いちごはストレスの軽減を見込めるビタミンCが、レモン果汁を上回るほど豊富に含まれた果物です。カロリーも低いので、ダイエット中のおやつにもおすすめです。犬に1日に与える量の目安は、ヘタを取った生のいちご20g程度です。

りんご

りんごに多く含まれるペクチンは、腸内環境を整え便通をサポートする効果があります。低カロリーなので、減量中のおやつにもぴったりです。犬に与える際は、有機りんご以外は皮をむき、芯と種を取り除いて小さくカットしてください。1日に与える目安量は20gです。

バナナ

バナナはエネルギー補給にもなる果物です。バナナに多く含まれるカリウムには、細胞を活性させて筋肉の収縮や、腸の運動を助ける整腸作用が期待できるので、愛犬が便秘気味のときに与えるとよいでしょう。1日に与える量の目安は、皮と表面の筋を取った生のバナナ20g程度です。

キウイ

キウイには、たんぱく質分解酵素が含まれていて、肉の消化を助け腸内環境を整える効果があります。ただし、食物繊維が多いため、与えすぎは下痢の原因になるので気をつけましょう。また、種は消化されにくいので、取り除いたほうが安心です。

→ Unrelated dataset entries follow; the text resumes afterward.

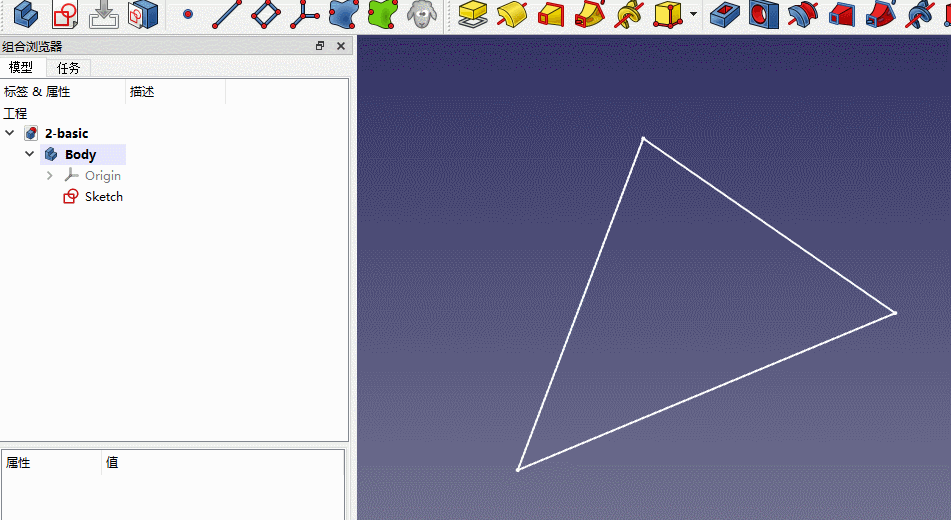Select the Hole feature tool
951x520 pixels.
763,14

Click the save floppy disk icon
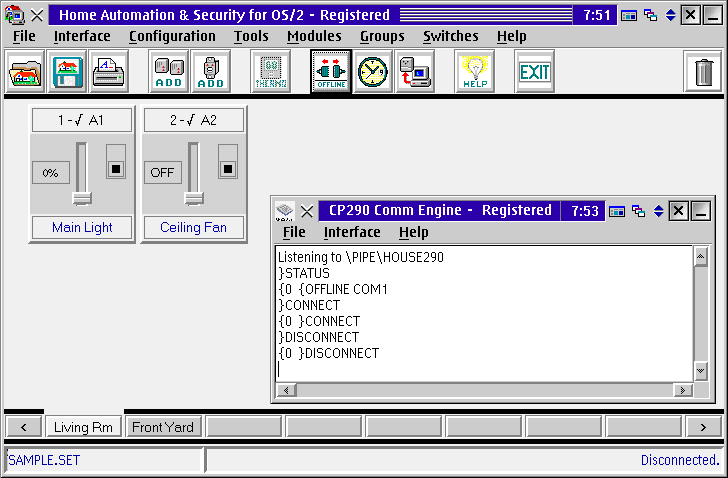click(x=67, y=72)
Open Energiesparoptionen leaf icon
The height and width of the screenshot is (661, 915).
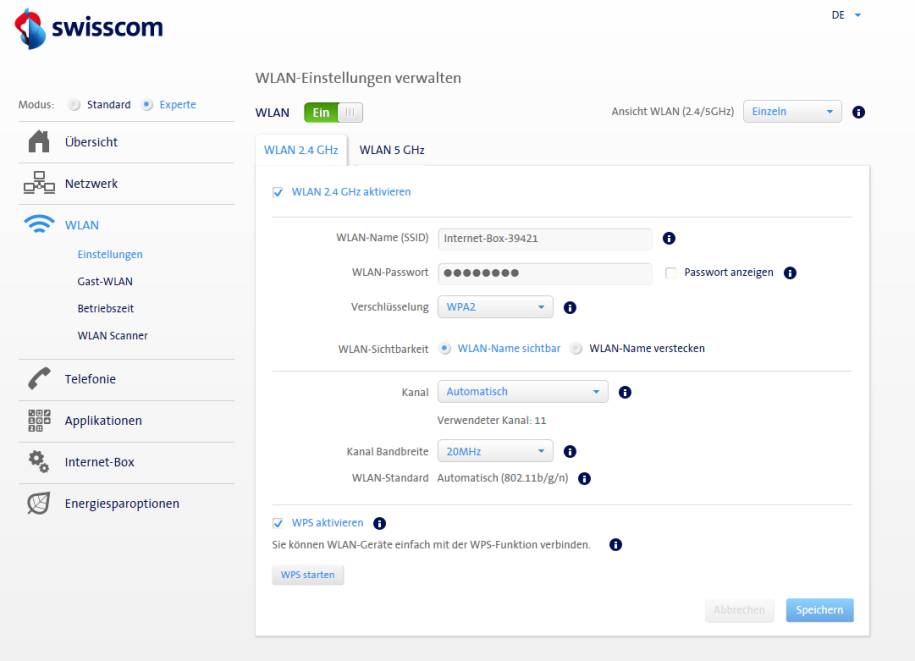(x=39, y=503)
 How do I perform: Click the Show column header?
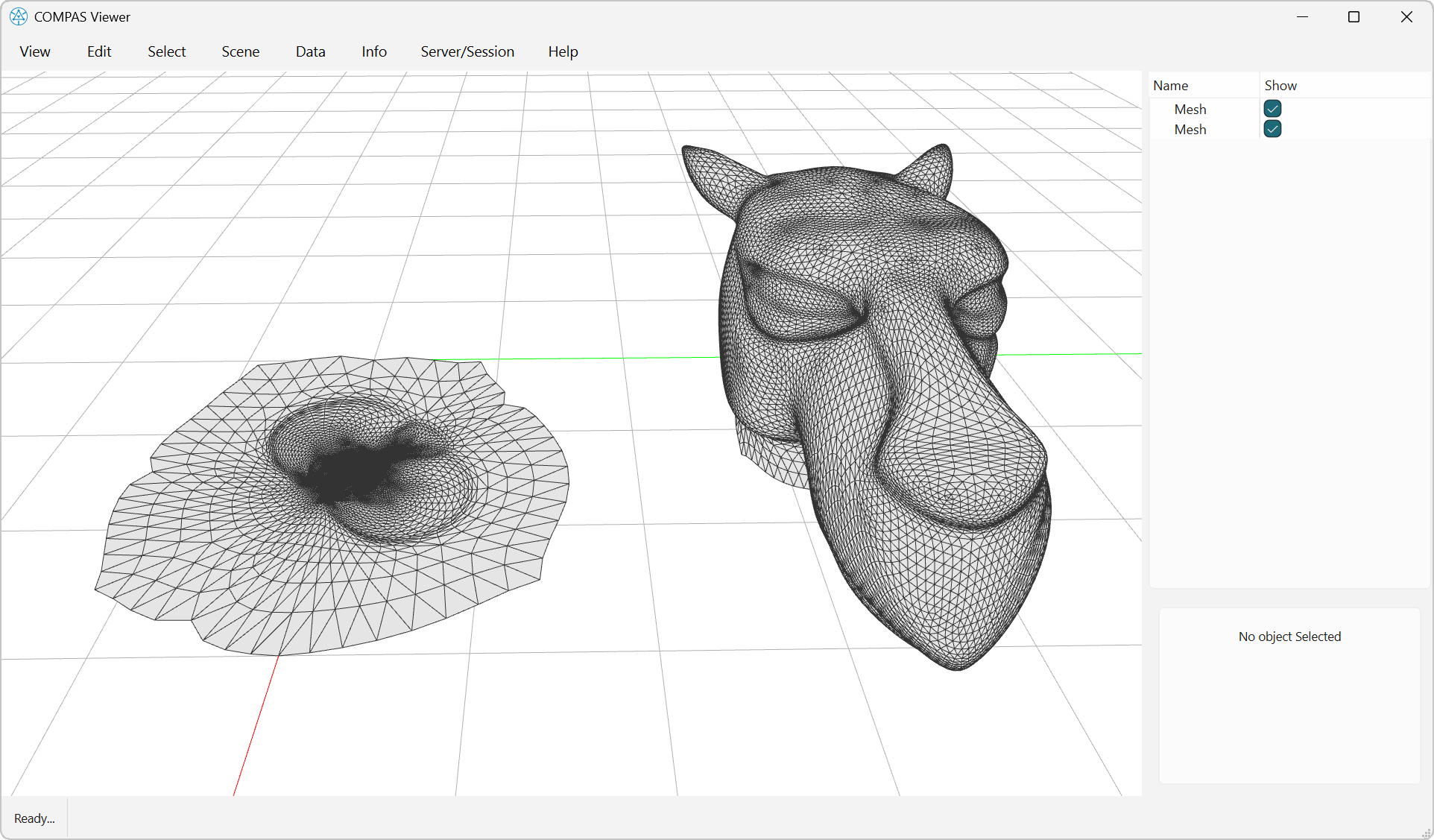pos(1280,85)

1日に与える量は、皮をむいた生の状態で10g程度が目安です。

パイナップル

パイナップルは、脂質をエネルギーに分解するビタミンB2、疲労を解消するクエン酸を含みます。しかし、食物繊維の含有量が多いので、与えすぎは軟便や下痢につながります。犬に与える1日の目安量は、皮をむいた生のパイナップルを小さくカットしたもので、15g程度です。缶詰やドライ製品のパイナップルは砂糖を含むので与えないようにしましょう。

メロン

メロンは水分と糖分を多く含むため、食欲がないときにおすすめの果物です。特に赤肉メロンが多く含むβ-カロテンは、体の抵抗力をサポートします。生のまま、皮をむいて与えてください。消化しにくい種は取り除いたほうがいいでしょう。犬に与えていい量は1日20g程度です。

みかん・オレンジ

みかんやオレンジは手軽に水分補給ができる果物です。しかし、与えすぎは嘔吐や軟便、下痢の原因になります。柑橘系の果物は、茎、葉、外皮に中毒性物質を含むものがあるので、生のまま、房の薄皮や筋は取り除いた果実部分だけ与えましょう。犬に与えていい量は1日15g程度です。

スイカ

スイカはカリウムが豊富で利尿作用もあり、90%が水分の低カロリーの果物なので、夏バテ解消にも効果的です。皮や種は丁寧に取り除いて、生の状態で与えましょう。水分が多いので他の果物に比べて多めに与えてもOK。犬に与える量の目安は1日30g程度です。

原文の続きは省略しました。